David M. Scienceman is an Australian scientist; he changed his name from David Slade by deed poll in 1972. McGhee (1990) wrote that his change of name from Slade to Scienceman was an experiment to create a movement of scientifically aware politicians. In a world dominated by scientific achievements and problems, Slade believed that there should be a political party that represented the scientific point of view (Cadzow 1984).

Scienceman has a mathematics and physics degree and a PhD in chemical engineering from Sydney University (Australia), on a scholarship from the Australian Atomic Energy Commission (Cadzow 1984).

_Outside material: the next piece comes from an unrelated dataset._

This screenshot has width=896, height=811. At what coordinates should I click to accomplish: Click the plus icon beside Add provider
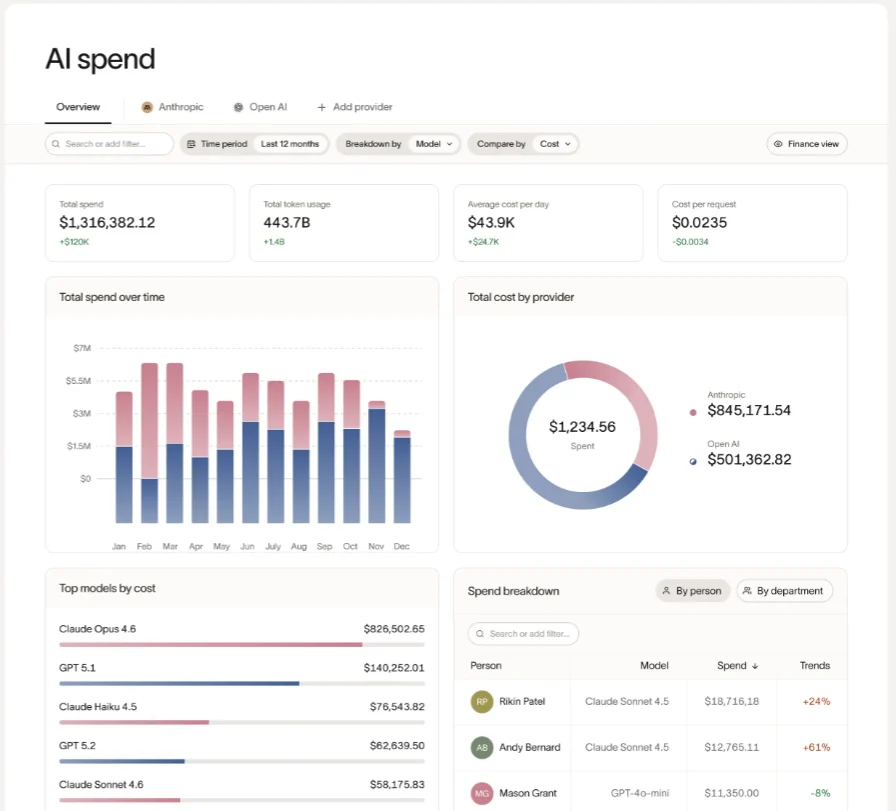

At a meeting of the World Future Society in 1976, a group of American feminists told him his new name was unbearably sexist. He saw their point and decided that a better title for members of the Scientific Party would be "Sciencemate" (Cadzow 1984).

For Cadzow, Scienceman:

... believes it is possible to measure anything, even money, in terms of its embodied energy. "To operate a supply of banknotes you've got to have a very large commercial organisation. You've got to have banks, you've got to have printing houses. They themselves consume a large amount of energy". By comparing the money flow with the energy flow, which has been broken down to mathematical units, "we can say that a dollar is equivalent to so many units of embodied energy."(The Australian 1984, p. 7)

Author of emergy nomenclature

Scienceman claimed to be the author of the nomenclature of "emergy". In a letter to the Ecological Engineering journal (1997, p. 209) he wrote:

"... as the author of the nomenclature 'emergy, empower, emdollar, embit, energy memory and the maximum empower principle'...

H.T. Odum (1997, p. 215) wrote:

... Scienceman contributed in major ways to the concepts and application of emergy evaluation off and on over a 10 year period. ... As a library scholar without equal, David researched the basis for scientific nomenclature and linguistic roots.